Abbiamo riso e scherzato sulle attrici che fingevano in modo plateale. L’atmosfera si stava scaldando, ma l’imbarazzo rimaneva palpabile. A un certo punto ho capito che se non avessi fatto io la prima mossa avrei perso il coraggio e me ne sarei andato.
La Prima Mossa
Senza dire nulla, ho appoggiato una mano sulla patta dei suoi pantaloni. Poco dopo ho abbassato lentamente la cerniera. Lui ha fatto finta di niente, ma era chiaramente in imbarazzo quanto me. Ho infilato la mano nei boxer e ho sentito per la prima volta il sesso di un altro uomo sotto le dita. Era caldo, ancora morbido, ma ha cominciato subito a diventare turgido mentre lo accarezzavo piano.
L’eccitazione di entrambi saliva rapidamente. Con la mano destra continuavo a masturbarlo con movimenti lenti e decisi, mentre con la sinistra gli slacciavo la cintura e gli abbassavo i pantaloni. Mi sono inginocchiato davanti a lui e gli ho tirato giù completamente boxer e pantaloni fino alle caviglie.
Avevo il suo cazzo davanti agli occhi, ormai quasi del tutto duro. Ho iniziato a segarlo con più decisione. Lui era visibilmente eccitatissimo e la cappella luccicava di liquido preseminale. Mi sono avvicinato con la bocca e ho cominciato a leccargli le palle e la base dell’asta con la lingua. Era una sensazione completamente nuova, intensa, che mi eccitava da morire. Il mio sesso spingeva dolorosamente contro la stoffa dei pantaloni.
Il Pompino e l’Orgasmio
Avevo voglia di prenderglielo in bocca. Ero sorpreso io stesso dalla mia intraprendenza. Ho preso un preservativo, gliel’ho srotolato velocemente sul membro e mi sono avvicinato di nuovo. Ho aperto le labbra e l’ho accolto dentro la bocca. Senza preservativo sarebbe stato ancora meglio, ma non ci conoscevamo abbastanza per rischiare. Ho iniziato a succhiarlo prima piano, poi sempre più velocemente, aiutandomi con la mano che saliva e scendeva lungo l’asta.
Scendevo con la bocca fino alle palle, leccandole avidamente, mentre con la mano continuavo a masturbarlo con ritmo costante. Poco dopo, mentre succhiavo e segavo con più intensità, ho sentito che lui cominciava a muovere il bacino sempre più forte, spingendo nella mia bocca.

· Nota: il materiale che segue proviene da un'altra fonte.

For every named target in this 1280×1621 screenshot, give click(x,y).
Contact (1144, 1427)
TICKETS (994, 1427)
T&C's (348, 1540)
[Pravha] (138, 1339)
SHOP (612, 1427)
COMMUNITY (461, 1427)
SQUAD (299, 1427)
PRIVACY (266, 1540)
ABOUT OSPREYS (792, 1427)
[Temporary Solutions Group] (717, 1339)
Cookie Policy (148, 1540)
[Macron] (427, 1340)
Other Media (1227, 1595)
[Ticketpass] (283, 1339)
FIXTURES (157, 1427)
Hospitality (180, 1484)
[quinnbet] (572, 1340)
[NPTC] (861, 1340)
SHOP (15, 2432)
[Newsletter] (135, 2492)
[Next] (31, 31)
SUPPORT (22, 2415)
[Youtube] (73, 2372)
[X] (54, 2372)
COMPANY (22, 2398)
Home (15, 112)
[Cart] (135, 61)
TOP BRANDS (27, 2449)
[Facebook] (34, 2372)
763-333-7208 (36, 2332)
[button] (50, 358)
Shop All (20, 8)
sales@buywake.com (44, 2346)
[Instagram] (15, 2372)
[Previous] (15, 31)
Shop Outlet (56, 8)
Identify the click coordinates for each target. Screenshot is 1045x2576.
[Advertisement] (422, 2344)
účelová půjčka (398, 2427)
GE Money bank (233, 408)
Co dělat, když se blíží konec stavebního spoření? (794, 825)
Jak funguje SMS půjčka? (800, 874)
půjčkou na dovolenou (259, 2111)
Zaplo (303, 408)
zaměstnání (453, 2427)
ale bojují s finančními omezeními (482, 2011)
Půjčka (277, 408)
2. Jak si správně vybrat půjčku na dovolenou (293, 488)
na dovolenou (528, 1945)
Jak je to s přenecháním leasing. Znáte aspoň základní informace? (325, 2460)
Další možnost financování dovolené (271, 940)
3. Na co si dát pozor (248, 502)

Fino a quando non ce l’ha più fatta. È esploso in un orgasmo potente, gemendo senza ritegno mentre veniva dentro il preservativo. Ho continuato a leccargli la base del cazzo anche mentre tremava di piacere, prolungando il suo godimento.
Io non resistevo più. Mi sono alzato in piedi, ho tirato fuori il mio sesso ormai durissimo e gliel’ho messo in mano. Lui, ancora stordito dal piacere che gli avevo dato, ha iniziato a segarmi con dolcezza. Ero talmente eccitato che dopo pochissimi secondi gli sono venuto abbondantemente sulla pancia, schizzando getti caldi sulla sua pelle.
È stata una bella esperienza, intensa e inaspettata. Ci siamo guardati negli occhi, ancora ansimanti, e ci siamo ripromessi di rivederci presto per divertirci ancora insieme e provare nuove situazioni.